“Those who cannot remember the past are condemned to repeat it”- George Santayana
As I sit here pondering how I’m going to spend the next 360+ days, I can’t but help consider how I’ve spent the last. Some highlights for me:
What can I learn from these being my highlights?
I thrived on completing things – but I needed an audience for which to complete them. The projects I haven’t finished are the ones without encouragement or deadlines. This isn’t really new news, but continues to be interesting upon introspection.
Narrative is also very important to me. I was dedicated to Zombies, Run – I got out 3-4 times a week – until I finished the story. The radio option was passable, but didn’t keep me walking. There is a new “Race Mission” option that I haven’t tried yet – and report is that Season Two is on the way. I hope to get back to exercising the Zombies soon – though it will be interesting walking in the cold and the snow.
I’ve also had some real success in the day job due to an embrace of narrative. I’ve put real effort into telling better stories about the underlying truths in our data and I think it has been good for me on both a personal and a professional level. I still want to get better at ending stories, but that’s a set of thoughts to explore at another time.
The gratitude I have to Skinner Co. and the Flash Pulp Mob cannot be expressed in words. They have not only allowed me to share my stories with them, but they regularly encourage me. I have an emotional connection to the Flash Cast and am looking forward to getting back to writing the Doc Azrael chronicles.
Which leads me to my first real challenge of 2013: my PC needs a lot of love. It is still *wrong* from the formatting fiasco early last year and while I was able to make it workable through much of 2012, the lifespan of the misconfiguration is about done. I’ve gotten by for the last few weeks on a combination of portable devices, but I really need to figure out what to do with the desktop. I suspect that means a back-up, re-format and re-build, but I don’t have the confidence to do it myself and I’m feeling “once bitten, twice shy” about paying someone else. I suppose I just need to bite the bullet one way or the other. Until I do, audio work for the Flash Cast or anyone else is going to be complicated.

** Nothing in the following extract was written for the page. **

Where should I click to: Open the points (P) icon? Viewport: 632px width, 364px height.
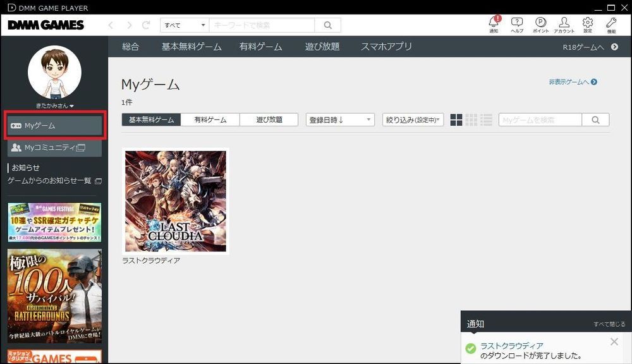(540, 23)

If you’ve been attention elsewhere, you know I’ve also been working on designing a game with my son. That’s been… interesting. I’m learning a lot about how he thinks, about collaboration, and about… myself. I want to do this with him, but he doesn’t want to do… well… much. He doesn’t want to write, just brainstorm. Which is fine, as far it goes, I suppose. But game writing is just that… writing. And a lot of it. So I need to take a different tact.
Part of that new direction is a new type of game, a game represented by The Cry of the Oppopanax. A mechanic not inspired by other people – using non-standard ‘dice’. I think I need to write up some rules and some setting and start running it for the boy, maybe others. I think CotO may be something like this blog. Something I’m doing for me and but something I’m doing in public.

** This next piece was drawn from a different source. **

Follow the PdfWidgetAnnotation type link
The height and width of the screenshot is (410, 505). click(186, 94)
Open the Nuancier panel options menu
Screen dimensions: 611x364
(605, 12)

One final note. During the end of 2012 and early into 2013, I did several crafting projects. The kids’ costumes for Con on the Cob (I’m particularly proud of the hammers of Kid Thunder). Props for the Sunday school Christmas Pageant (the gifts of the magi). Bottles of miracle dice. And most recently, a wall plaque for the Olivanders wands the family picked up on vacation.

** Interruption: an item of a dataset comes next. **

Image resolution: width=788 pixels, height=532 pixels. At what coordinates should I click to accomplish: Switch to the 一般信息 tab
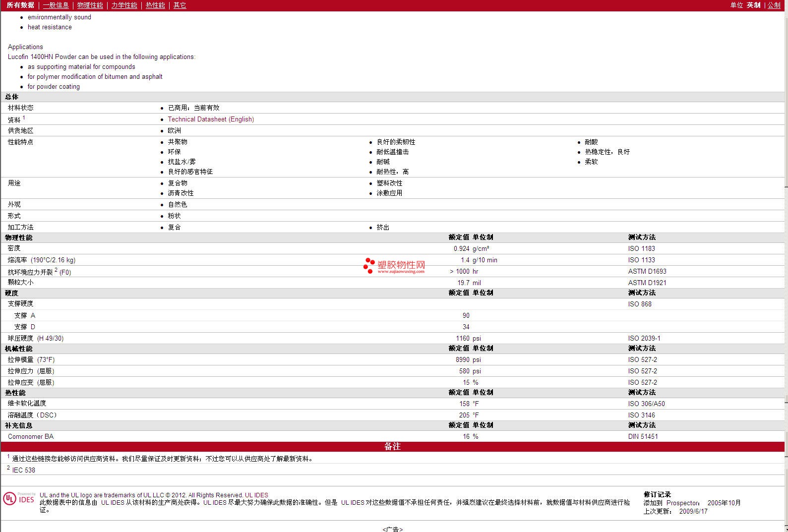tap(56, 5)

I realized, I really like what I’m calling crafting. It tends to be small scale and relatively inexpensive – which means I can do it more often than room re-designs. It gives me a physical something to look at when it’s done – my focus on crafting story-decks at work scratches that itch somewhat, but physical artifacts are more satisfying. And it’s somehow timeless. If the interwebz crash, if digital technology goes away, I can still make something. Something that might even be values by others. Something with an audience.
Which makes me realize something, something potentially very important. Cry of the Oppoponax essentially came out of a craft project. The challenge was to design a game that fit in a very specific size container – one that you can get at craft stores. The ‘dice’, the letter beads, that I choose for the mechanic, likewise from a craft store. There is something about physical artifacts. I know other game designers have explored this space – games built around specific artifacts, games that create artifacts – see Risk Legacy.
This may be something critical for me to explore in 2013. The fusion of game design, story-telling, and crafting. Many years ago, I postulated small boutique game studios analogous to custom surfboard shops. Maybe I need to dust this idea off, a bit more literally. Games about creating physical artifacts – games that are (unique) physical artifacts.
After all, the world ended in 2012 – maybe it’s time to make something new.